En 2018 la mayoría de los analistas coincidieron en que México entraría en una nueva etapa de centralización del poder. Dejando de lado el alarmismo absurdo de algunos que, a su vez, hablaban de la dictadura perfecta, de procónsules en los estados y otras fantasías, con la llegada de López Obrador a la Presidencia en efecto se vislumbraba un cambio en el arreglo federal.
No hace falta ahondar mucho para dar cuenta de que la disfuncionalidad de nuestro federalismo —cuyo origen podemos encontrar con Zedillo y Fox— se debe al arreglo que permitió el manejo opaco y discrecional de los recursos federales por parte de los gobernadores. Un arreglo que alentaba los márgenes de corrupción en los que operaban Javier Duarte, César Duarte, Guillermo Padrés, entre otros, a la par que evitaba el desarrollo de capacidades institucionales propias. En suma, es un sistema donde los gobernadores concentran demasiado poder en sus territorios, pero dependen de los recursos de la Federación.
Este federalismo realmente existente es el que el Ejecutivo Federal ha pretendido modificar a través de un esquema de compras consolidadas y, sobre todo, a través de una reorganización territorial. Muestra de ello es el despliegue de la Guardia Nacional, el INSABI y los 32 delegados coordinadores de los programas federales.
Sin embargo, hasta el momento, la disputa por el poder territorial no ha logrado tener los resultados esperados. Hace una semana daba cuenta en estas páginas de que el triunfo de la inercia federalista se evidenciaba claramente por la fuerza de la pandemia, y precisamente el viernes pasado tuvimos una muestra más de ello cuando el subsecretario Hugo López-Gatell anunció que no presentaría el semáforo de riesgo epidemiológico.

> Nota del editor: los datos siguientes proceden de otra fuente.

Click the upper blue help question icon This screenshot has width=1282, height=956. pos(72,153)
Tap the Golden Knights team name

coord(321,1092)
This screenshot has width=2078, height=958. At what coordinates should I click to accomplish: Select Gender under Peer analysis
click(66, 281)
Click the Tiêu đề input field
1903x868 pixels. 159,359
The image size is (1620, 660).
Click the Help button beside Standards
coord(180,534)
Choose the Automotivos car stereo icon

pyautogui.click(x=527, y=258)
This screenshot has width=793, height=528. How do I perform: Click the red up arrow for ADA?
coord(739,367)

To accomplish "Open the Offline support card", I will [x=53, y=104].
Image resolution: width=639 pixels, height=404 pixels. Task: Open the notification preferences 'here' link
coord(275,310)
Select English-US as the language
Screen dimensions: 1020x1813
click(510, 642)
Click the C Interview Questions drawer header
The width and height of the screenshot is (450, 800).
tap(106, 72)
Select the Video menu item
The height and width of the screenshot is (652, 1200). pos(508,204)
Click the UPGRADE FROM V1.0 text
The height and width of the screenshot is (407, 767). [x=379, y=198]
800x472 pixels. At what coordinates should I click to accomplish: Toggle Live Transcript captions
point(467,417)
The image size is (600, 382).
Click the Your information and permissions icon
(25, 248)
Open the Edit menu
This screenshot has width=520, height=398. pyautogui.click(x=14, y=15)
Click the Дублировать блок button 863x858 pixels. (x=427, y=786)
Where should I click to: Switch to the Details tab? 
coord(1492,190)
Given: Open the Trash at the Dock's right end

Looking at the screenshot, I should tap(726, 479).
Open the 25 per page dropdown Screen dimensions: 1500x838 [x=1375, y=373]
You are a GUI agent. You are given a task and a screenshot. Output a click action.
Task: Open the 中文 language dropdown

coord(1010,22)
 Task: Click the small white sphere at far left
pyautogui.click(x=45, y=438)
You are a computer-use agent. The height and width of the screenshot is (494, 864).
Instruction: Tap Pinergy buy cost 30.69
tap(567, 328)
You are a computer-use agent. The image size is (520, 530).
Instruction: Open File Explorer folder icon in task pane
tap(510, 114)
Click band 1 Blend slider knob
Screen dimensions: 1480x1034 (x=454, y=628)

La razón fue que se identificó que la información dada por ciertos estados acerca de la evolución de la pandemia a nivel local era inconsistente. Es decir, que muy probablemente, algún secretario estatal de salud, obedeciendo el mandato del gobernador, modificó el número de casos diarios o el de hospitalizaciones —tal y como ya sucedió en Querétaro— con el objetivo de reabrir de una manera más acelerada actividades.
En este último episodio no hay que fingir ceguera. Si los estados se rezagan, modifican o falsean la información epidemiológica impiden la correcta conformación del semáforo de riesgo y, por lo tanto, alteran las disposiciones y recomendaciones que la Secretaría de Salud emite en el contexto del desconfinamiento.
Y si bien esta disputa es un efecto indeseado de la estrategia inicial del Gobierno Federal de descentralizar el manejo de la epidemia (porque a pesar del trasfondo legal aducido, se pudo haber tenido otro tipo de control a través de instituciones que no necesariamente responden a dinámicas federalistas, como lo es el IMSS) es, sobre todo, un reflejo de nuestro federalismo disfuncional que permite tales abusos por parte de los gobernadores.
Hasta el momento la disputa por la reorganización del poder territorial sólo ha tenido éxito en la política social a través de la eliminación de intermediarios y de la entrega directa de los beneficios. Sin embargo, en otros temas tan delicados como lo es la salud, el Gobierno Federal sólo se ha limitado a evidenciar los excesos de los gobernadores. Hace falta, y sería posible con disposiciones del Consejo de Salubridad, que los gobernadores que abusen o engañen pierdan la posibilidad de gestionar ellos mismos la pandemia. El gobierno de AMLO ha optado por conciliar.